*** Data shown Section Begins ***
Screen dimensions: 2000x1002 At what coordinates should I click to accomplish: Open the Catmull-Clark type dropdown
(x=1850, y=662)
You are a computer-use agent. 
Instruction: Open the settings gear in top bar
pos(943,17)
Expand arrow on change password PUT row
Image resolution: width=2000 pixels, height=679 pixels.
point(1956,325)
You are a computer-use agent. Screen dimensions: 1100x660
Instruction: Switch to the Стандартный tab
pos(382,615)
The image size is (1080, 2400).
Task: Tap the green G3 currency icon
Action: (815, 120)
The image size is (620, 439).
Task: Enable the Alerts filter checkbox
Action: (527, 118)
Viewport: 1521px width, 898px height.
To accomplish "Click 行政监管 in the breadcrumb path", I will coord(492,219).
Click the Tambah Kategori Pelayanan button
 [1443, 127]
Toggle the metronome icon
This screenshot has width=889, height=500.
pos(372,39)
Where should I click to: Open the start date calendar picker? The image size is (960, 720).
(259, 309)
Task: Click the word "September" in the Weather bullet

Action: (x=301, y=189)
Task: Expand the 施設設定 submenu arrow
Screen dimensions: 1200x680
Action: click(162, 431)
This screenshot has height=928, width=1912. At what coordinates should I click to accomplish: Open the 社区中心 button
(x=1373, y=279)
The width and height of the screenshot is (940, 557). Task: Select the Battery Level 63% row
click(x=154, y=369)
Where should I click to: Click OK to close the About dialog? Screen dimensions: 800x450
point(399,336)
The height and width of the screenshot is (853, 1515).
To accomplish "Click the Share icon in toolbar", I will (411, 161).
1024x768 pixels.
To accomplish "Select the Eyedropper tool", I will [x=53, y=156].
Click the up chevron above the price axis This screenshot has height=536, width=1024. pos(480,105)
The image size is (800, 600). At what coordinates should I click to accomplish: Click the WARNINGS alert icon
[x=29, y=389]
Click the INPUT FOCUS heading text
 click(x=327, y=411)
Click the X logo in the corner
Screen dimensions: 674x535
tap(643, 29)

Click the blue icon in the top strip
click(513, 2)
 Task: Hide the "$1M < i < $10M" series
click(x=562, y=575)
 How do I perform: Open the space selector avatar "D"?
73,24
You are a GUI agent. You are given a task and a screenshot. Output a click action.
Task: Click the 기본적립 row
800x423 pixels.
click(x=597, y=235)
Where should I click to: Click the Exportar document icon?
*** Data shown Section Ends ***
* **Action item**: What you output should match every line above exactly.

* **Your solution**:
Screen dimensions: 2000x1002 At what coordinates should I click to accomplish: Open the Catmull-Clark type dropdown
(x=1850, y=662)
You are a computer-use agent. 
Instruction: Open the settings gear in top bar
pos(943,17)
Expand arrow on change password PUT row
Image resolution: width=2000 pixels, height=679 pixels.
point(1956,325)
You are a computer-use agent. Screen dimensions: 1100x660
Instruction: Switch to the Стандартный tab
pos(382,615)
The image size is (1080, 2400).
Task: Tap the green G3 currency icon
Action: (815, 120)
The image size is (620, 439).
Task: Enable the Alerts filter checkbox
Action: (527, 118)
Viewport: 1521px width, 898px height.
To accomplish "Click 行政监管 in the breadcrumb path", I will coord(492,219).
Click the Tambah Kategori Pelayanan button
 [1443, 127]
Toggle the metronome icon
This screenshot has width=889, height=500.
pos(372,39)
Where should I click to: Open the start date calendar picker? The image size is (960, 720).
(259, 309)
Task: Click the word "September" in the Weather bullet

Action: (x=301, y=189)
Task: Expand the 施設設定 submenu arrow
Screen dimensions: 1200x680
Action: click(162, 431)
This screenshot has height=928, width=1912. At what coordinates should I click to accomplish: Open the 社区中心 button
(x=1373, y=279)
The width and height of the screenshot is (940, 557). Task: Select the Battery Level 63% row
click(x=154, y=369)
Where should I click to: Click OK to close the About dialog? Screen dimensions: 800x450
point(399,336)
The height and width of the screenshot is (853, 1515).
To accomplish "Click the Share icon in toolbar", I will (411, 161).
1024x768 pixels.
To accomplish "Select the Eyedropper tool", I will [x=53, y=156].
Click the up chevron above the price axis This screenshot has height=536, width=1024. pos(480,105)
The image size is (800, 600). At what coordinates should I click to accomplish: Click the WARNINGS alert icon
[x=29, y=389]
Click the INPUT FOCUS heading text
 click(x=327, y=411)
Click the X logo in the corner
Screen dimensions: 674x535
tap(643, 29)

Click the blue icon in the top strip
click(513, 2)
 Task: Hide the "$1M < i < $10M" series
click(x=562, y=575)
 How do I perform: Open the space selector avatar "D"?
73,24
You are a GUI agent. You are given a task and a screenshot. Output a click action.
Task: Click the 기본적립 row
800x423 pixels.
click(x=597, y=235)
Where should I click to: Click the Exportar document icon?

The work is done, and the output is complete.